— START TEXT BLOCK —

Cluster Status/Previous outages

From ACENET
Jump to: navigation, search

This page contains information on previous outages that have been removed from the main Cluster Status page.

Siku

2021

  • Today's outage was successful. Backups, collection of quota info, and generation of home-directories have resumed. We are aware that "srun --x11" and "salloc --x11" don't work at this time and are still investigating.
12:10, December 20, 2021 (NST)
  • Trouble with the filesystem and/or network earlier today resulted in the loss of several jobs. Siku is now back in production, but backups are disabled and the output of the 'quota' command will be out-of-date until we are able to correct the underlying problem next week.
15:20, December 10, 2021 (NST)
  • Trouble with the filesystem beginning about 13:55 UTC today, causing Slurm to remove many compute nodes from service. Staff are investigating.
13:00, December 10, 2021 (NST)
  • Maintenance which began yesterday is now complete, and Siku is back in production.
14:10, December 8, 2021 (NST)
  • UPS maintenance of Oct 27-29 has ended.
16:20, October 29, 2021 (NDT)
  • Siku is now in a planned outage to facilitate an urgent maintenance of the Uninterruptible Power Supply (UPS) units in the data centre that houses Siku and other equipment. We anticipate return-to-service mid-day on Friday October 29th.
13:30, October 27, 2021 (NDT)
  • On Wednesday, Oct. 6, 2021 around 5:30pm NDT (8pm UTC) there was what seems to be a power event, which caused an interruption in the GPFS filesystem and crashed the Slurm controller (scheduler). All running jobs have been lost. As of now (Oct 7th, 9:30 am NDT) everything is back up and scheduling has resumed.
09:40, October 7, 2021 (NDT)
  • The Uninterruptible Power Supply (UPS) units in the machine room serving Siku, Placentia, etc, will undergo maintenance on Thursday, October 28. We are advised that we will not be able to run on "street power" for this maintenance, so all clusters will be powered down on Wednesday, October 27, beginning at 12:00 noon Newfoundland time (14h30 UTC). We anticipate return-to-service mid-day on Friday October 29th.
15:30, October 5, 2021 (NDT)
  • In the early morning hours of Saturday, Sep. 11, 2021, Hurricane "Larry" has caused significant power outages across eastern Newfoundland. There have been power interruptions in the MUN data centre that caused several compute nodes to reboot and the scheduler service to crash. Operation of the scheduler has resumed about two hours ago and as of now, all compute nodes are back in service.

— END TEXT BLOCK —
— START SUPPLIED DATA —

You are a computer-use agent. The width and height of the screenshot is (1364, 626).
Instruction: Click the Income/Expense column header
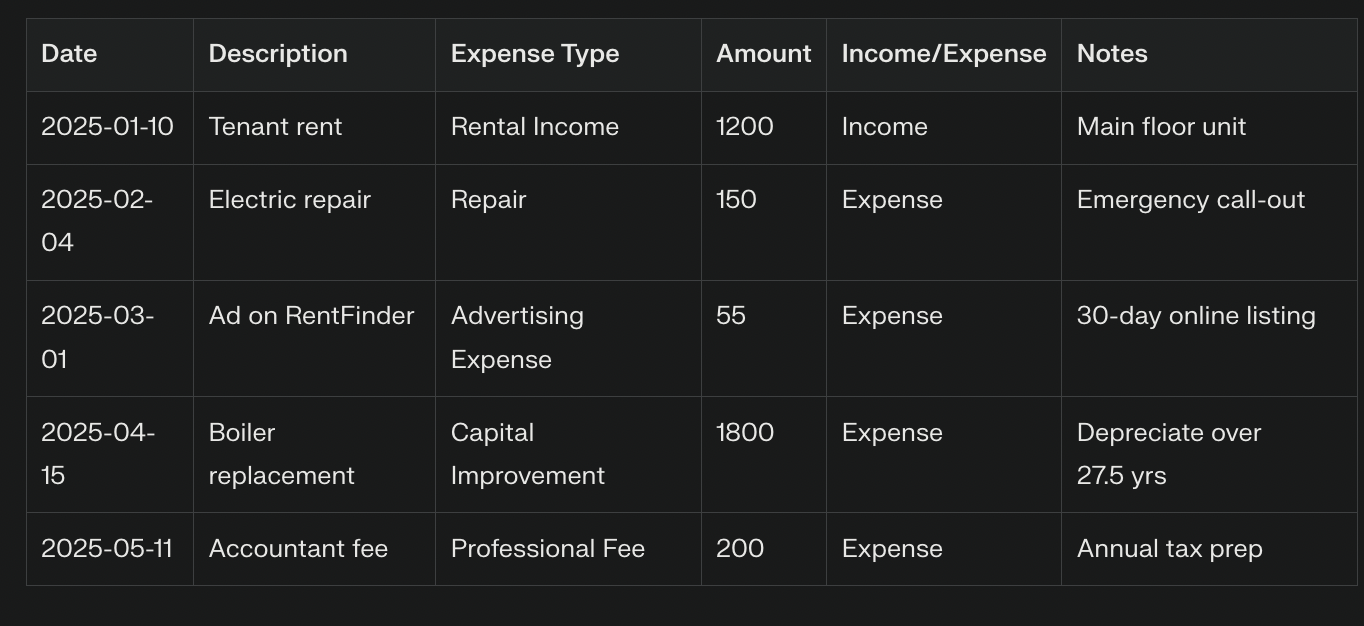944,55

— END SUPPLIED DATA —

## TASKS TO PERFORM
1 – According to the Siku outage log, which hurricane caused power outages across eastern Newfoundland in September 2021?
2 – Continue the Siku outage log from the point where it stops.

## ANSWERS FOR THE EXERCISE
1 – Hurricane "Larry"

2 –
13:15, September 11, 2021 (NDT)
  • In the night from Saturday to Sunday (Aug. 7/8 2021) there was a short power-interruption in the MUN data centre due to a thunderstorm over St. John's. This caused a number of compute nodes to reboot and crashed the Slurm scheduler. The scheduler was restarted around 2021-08-08 18:30 NDT and as of 10:00 am on Monday August 9th all compute nodes are back in production.
11:55, August 9 2021 (NDT)
  • Air conditioning maintenance is planned for the Siku data centre on Thursday July 22. MUN IT Services has asked ACENET to reduce the heat in the room, so we are preventing new jobs from starting. The current plan is that logins will continue to be accepted, the filesystem will continue to be accessible, new jobs will be accepted (but will not start), and running jobs will be allowed to complete normally. However, if temperature becomes a problem during the maintenance we may have to take stronger measures (such as terminating jobs prematurely) on short notice or no notice.
10:37, July 21, 2021 (ADT)
  • UPDATE at 2021-07-22 16:40 NDT: Siku has been partially returned to service. Out of an abundance of caution, we have released 10 nodes overnight, leaving 50 idle. In the morning (Fri July 23) we will release the remaining nodes while staff are on duty to monitor and address any unforeseen problems arising from the air conditioning.
  • UPDATE at 2021-07-23 13:00 NDT: Most compute nodes have been returned to service. Only a few compute nodes remain offline/draining as we are installing important updates to the Linux Kernel. We don't expect any further disruptions.
  • Siku was in a planned outage that commenced at Tuesday, 8 June 2021 at 6:30am NDT in order to perform maintenance and incorporate new equipment, affecting both Siku's HPC nodes as well as the cloud.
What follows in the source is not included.